My wife and I are a couple of years away from starting our family, but I, for one, am terrified - not because of my personal shortcomings, but because of the strength of the negative messages I'll have to deal with.
edit: And if I wanted to put a cause to all of this, it's very simple => M.O.N.E.Y. In the eyes of those who run this country (economically and essentially, politically as well), children are just another demographic to pander to and exploit.
To reply on that issue it doesn't stop there either. I notice that this issue sometimes effect the church as well. Like having a seminar in helping your marriage but not providing childcare. Or learning to be a more godly parent but have no help to watch your kids. Many times even tryin to get parents involved in a bible study they are so consumed with kids in this sport or event.
oholycheerio
July 2nd, 2007, 03:18 PM
The percentage of Americans who consider children "very important" to a successful marriage
I think there is a misunderstanding here... It does not say that people who have children feel that the children are unimportant. It says only that there are people who feel that a marriage does not necessarily need children to be successful. Surely there are plenty of successful marriages where the couple have decided not to have, or unable to have, children.
However, lack of chore-sharing or other cooperation can understandably cause some conflict or resentment between spouses, especially if both are working. It makes sense that sharing the workload of a marriage would be important to a successful marriage.
If your husband doesn't lift a finger while you work 40 hours a week plus do all the housework, including cleaning up after a slovenly husband, the marriage probably isn't a very happy one no matter how many children you have.
lisa
July 2nd, 2007, 03:20 PM
Thanks for clarifying that, oholycherrio. It was a survey on what makes marriages successful. Children fell from 3rd place to 8th. The survey had nothing to do with the importance of children on society.
Edited to add: I doubt my husband and I will ever have children, and I count my marriage as successful. :noidea
oholycheerio
July 2nd, 2007, 03:23 PM
Thanks for clarifying that, oholycherrio. It was a survey on what makes marriages successful. Children fell from 3rd place to 8th. The survey had nothing to do with the importance of children on society.
No prob. :)
tygerkittn
July 2nd, 2007, 03:31 PM
I think there is a misunderstanding here... It does not say that people who have children feel that the children are unimportant. It says only that there are people who feel that a marriage does not necessarily need children to be successful. Surely there are plenty of successful marriages where the couple have decided not to have, or unable to have, children.
However, lack of chore-sharing or other cooperation can understandably cause some conflict or resentment between spouses, especially if both are working. It makes sense that sharing the workload of a marriage would be important to a successful marriage.
If your husband doesn't lift a finger while you work 40 hours a week plus do all the housework, including cleaning up after a slovenly husband, the marriage probably isn't a very happy one no matter how many children you have.
I have six kids, it doesn't matter if my husband helps out or not. Our mutual priority is raising Godly children.

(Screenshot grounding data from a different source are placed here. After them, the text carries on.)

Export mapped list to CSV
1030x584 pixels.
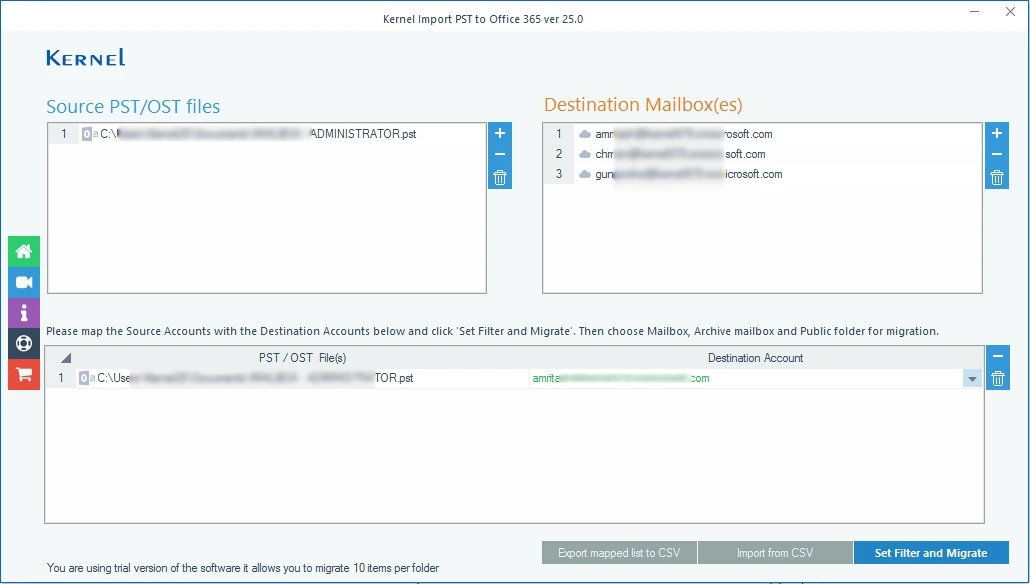click(x=618, y=552)
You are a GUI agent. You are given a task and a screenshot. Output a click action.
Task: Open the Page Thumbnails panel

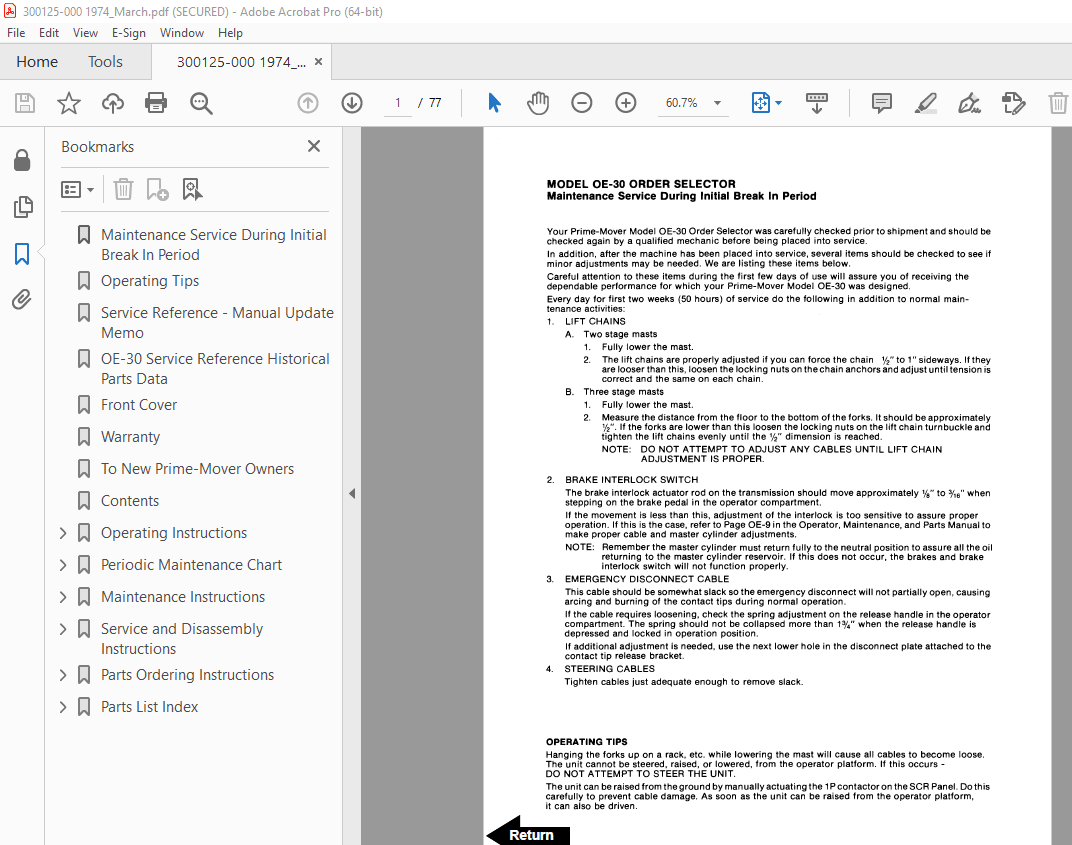23,207
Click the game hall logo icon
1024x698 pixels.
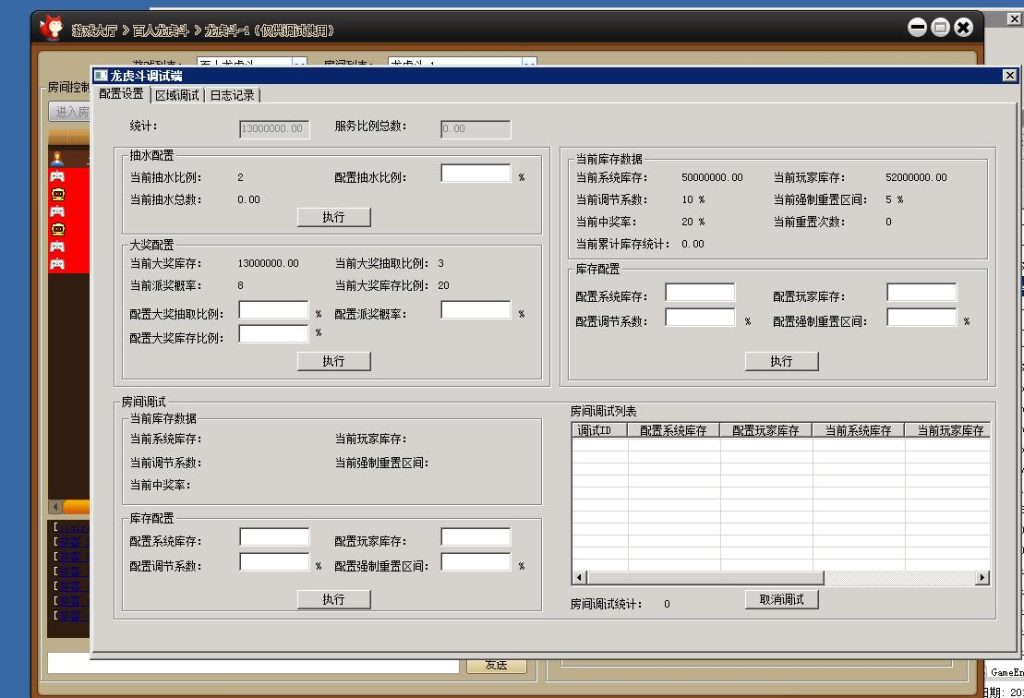coord(51,28)
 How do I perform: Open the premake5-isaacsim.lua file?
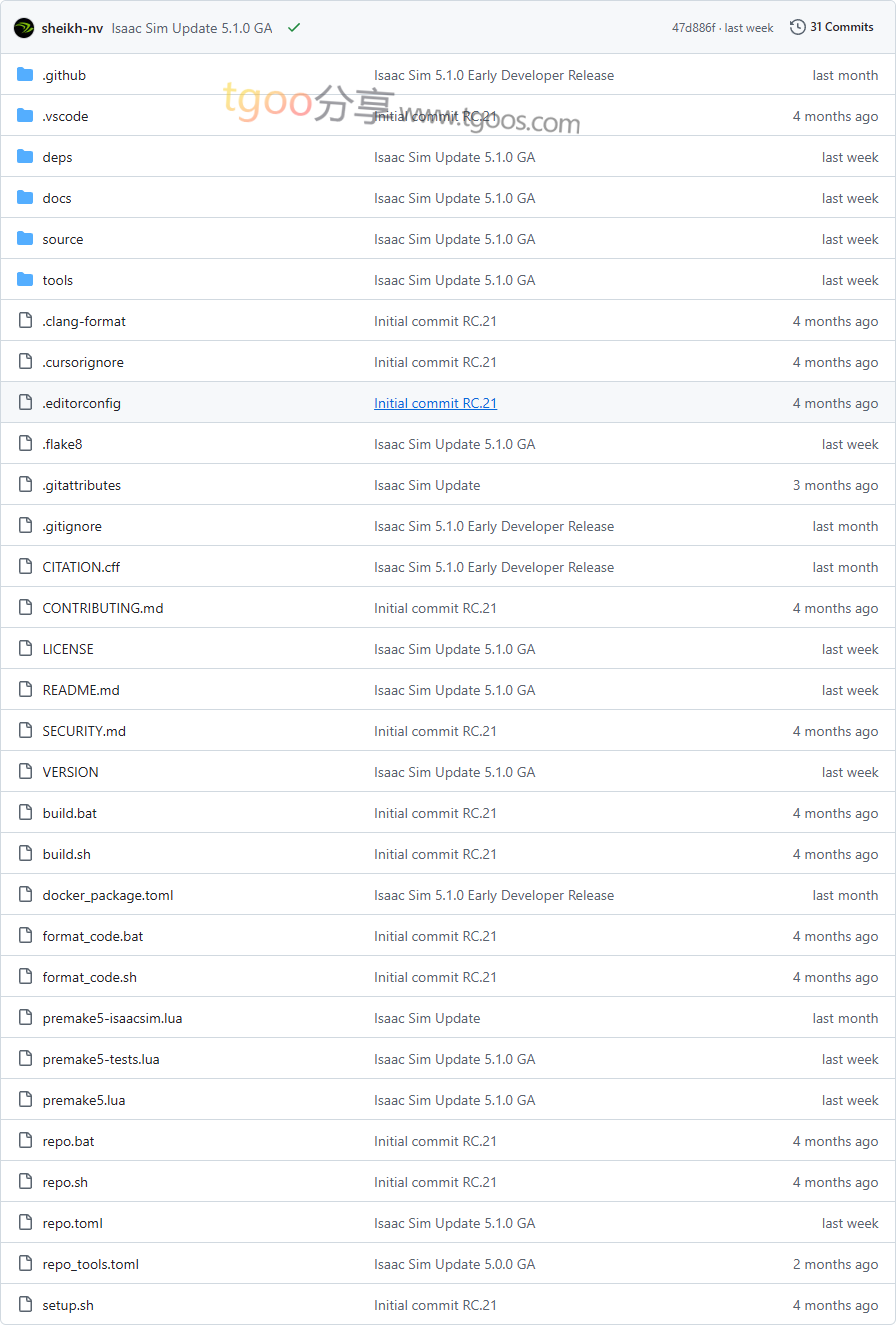click(x=112, y=1018)
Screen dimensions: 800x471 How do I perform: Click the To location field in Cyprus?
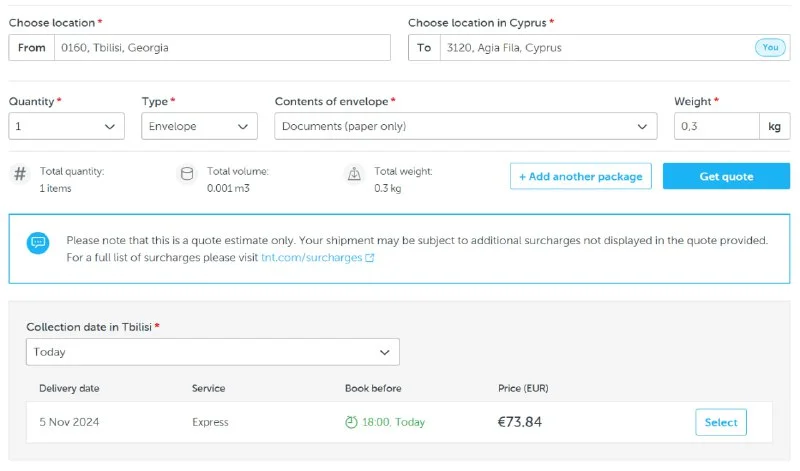(595, 48)
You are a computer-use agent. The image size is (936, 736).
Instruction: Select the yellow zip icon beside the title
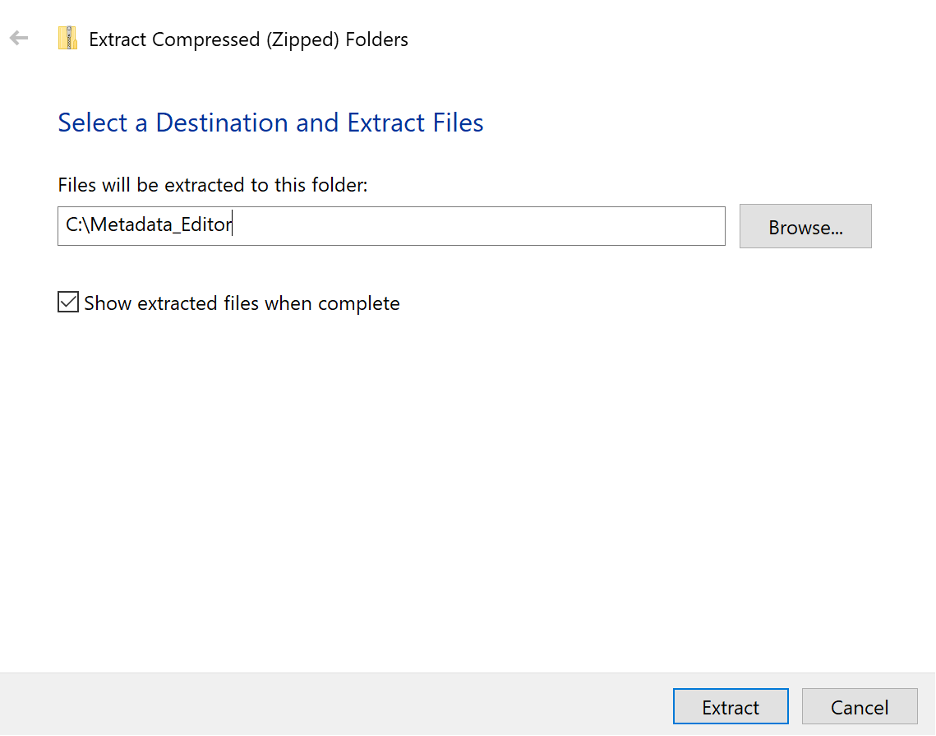coord(67,37)
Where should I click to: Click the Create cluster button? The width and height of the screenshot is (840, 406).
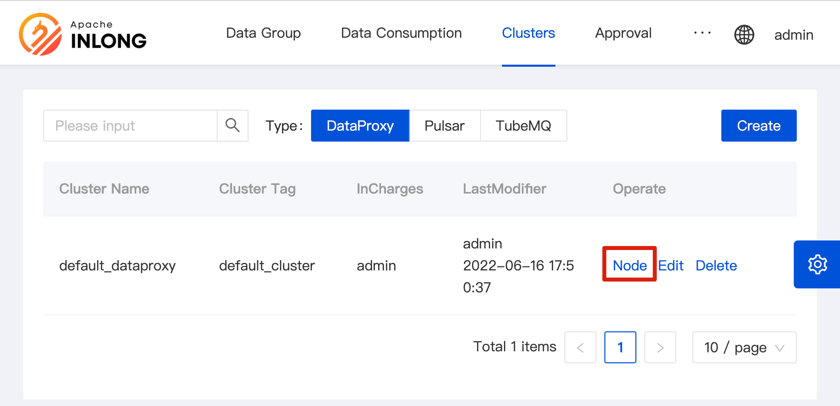point(758,126)
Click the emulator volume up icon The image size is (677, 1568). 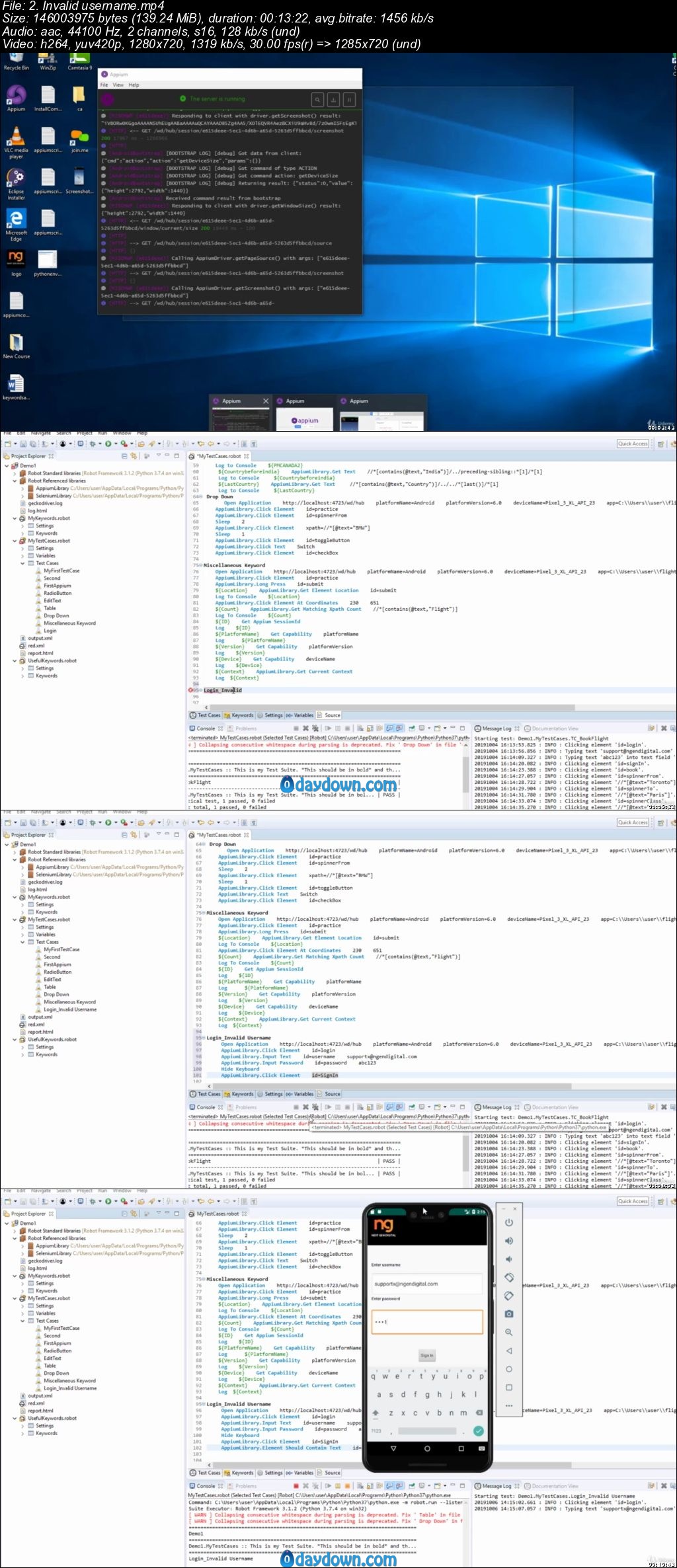click(x=508, y=1241)
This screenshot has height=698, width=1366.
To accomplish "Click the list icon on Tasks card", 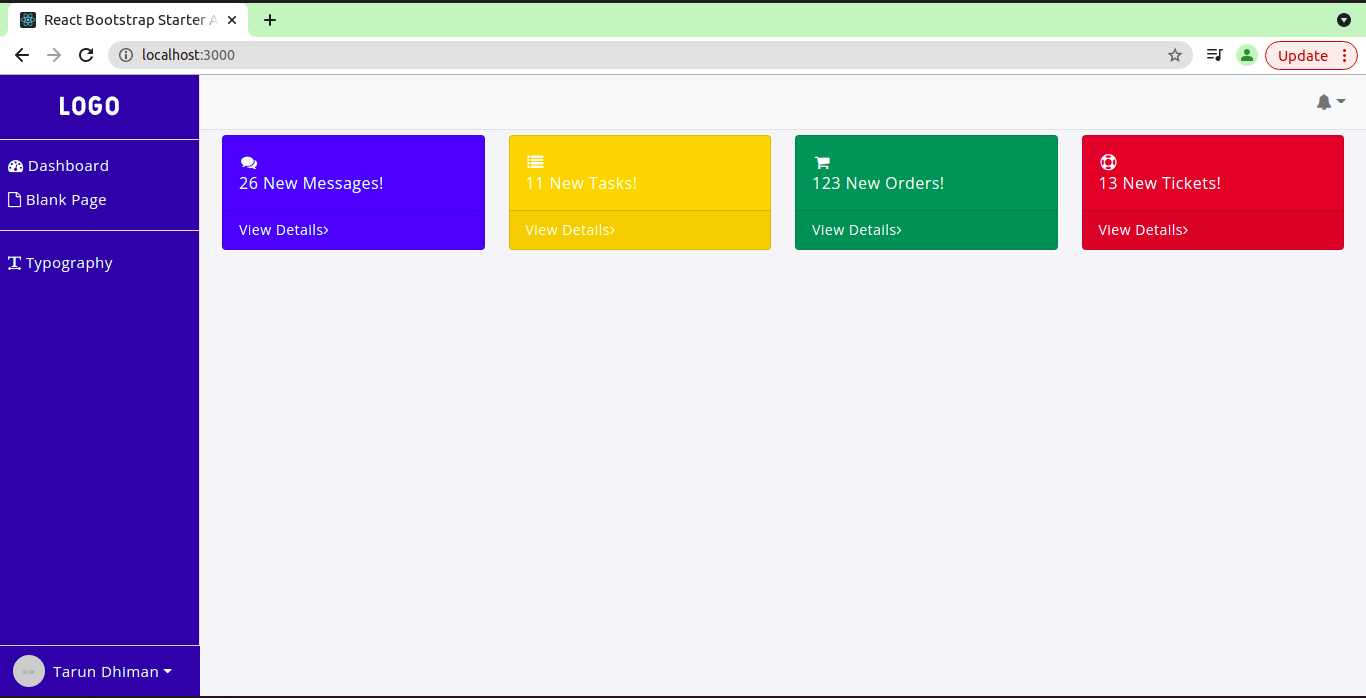I will pos(535,162).
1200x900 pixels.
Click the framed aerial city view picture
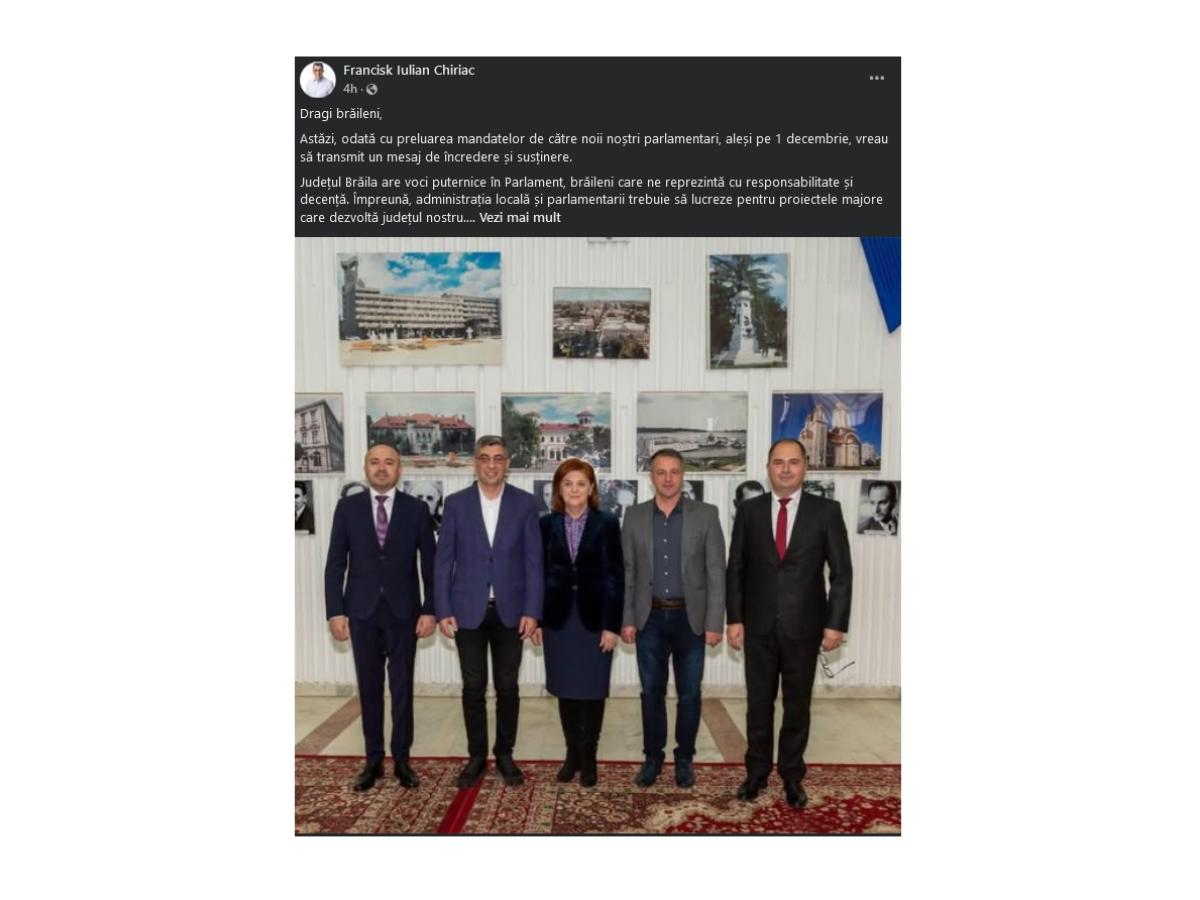point(601,323)
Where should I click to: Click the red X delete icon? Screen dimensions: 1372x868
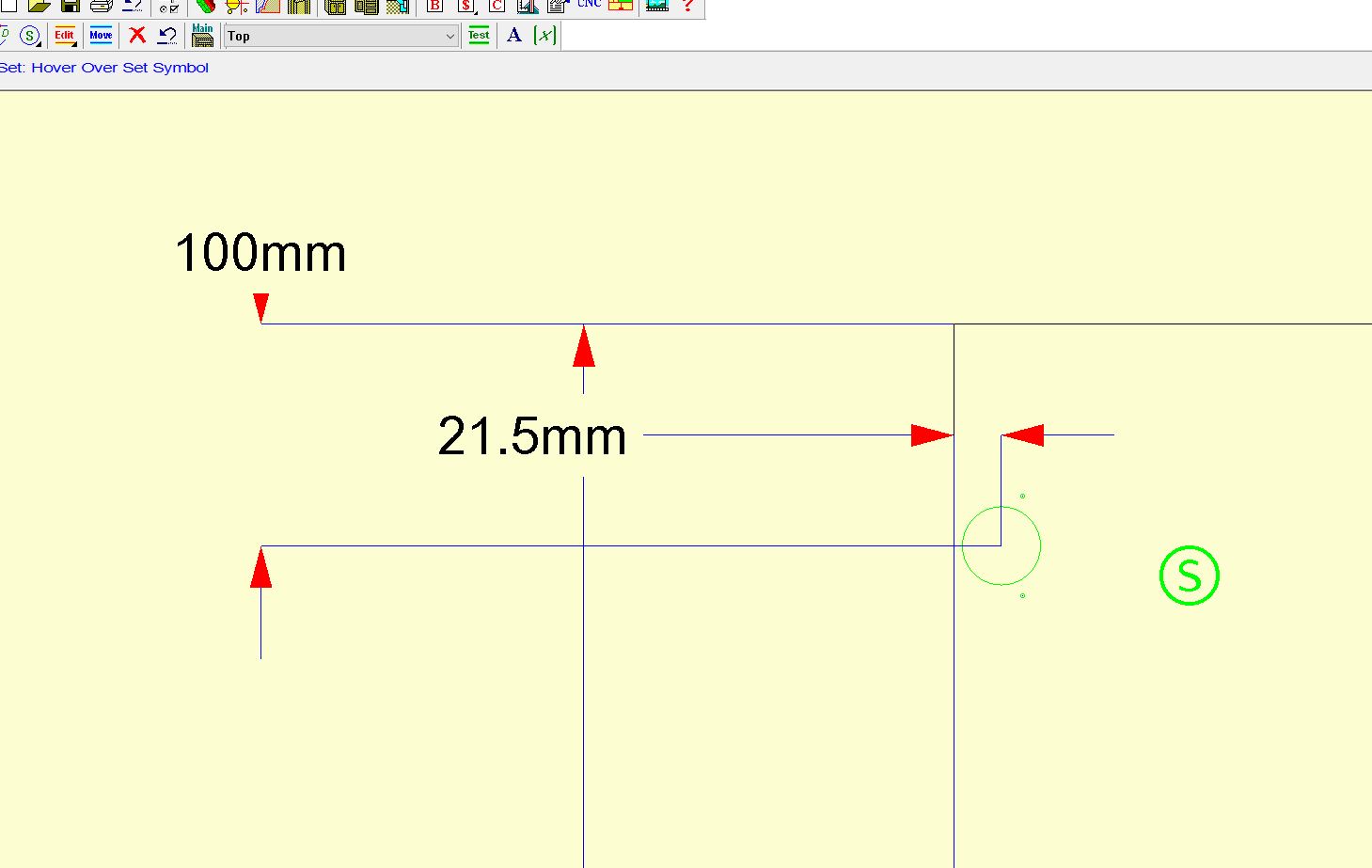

The idea that the most important aspect of marriage is chore-sharing is from the secular world.
I stay at home, I do the housework, I tell my husband all the time to relax, and play on his computer, I would feel weird if he tried to do housework. I want him to feel relaxed so he can enjoy the kids when he's home.
A marriage without children seems unnecessary. Paul said it's best to stay single so you can focus on God, if you marry without wanting to have children, then it just seems selfish and self-centered and taking attention away from God. Even if you don't have children of your own, there should still be a focus on children, otherwise you could stay single and make God your only focus.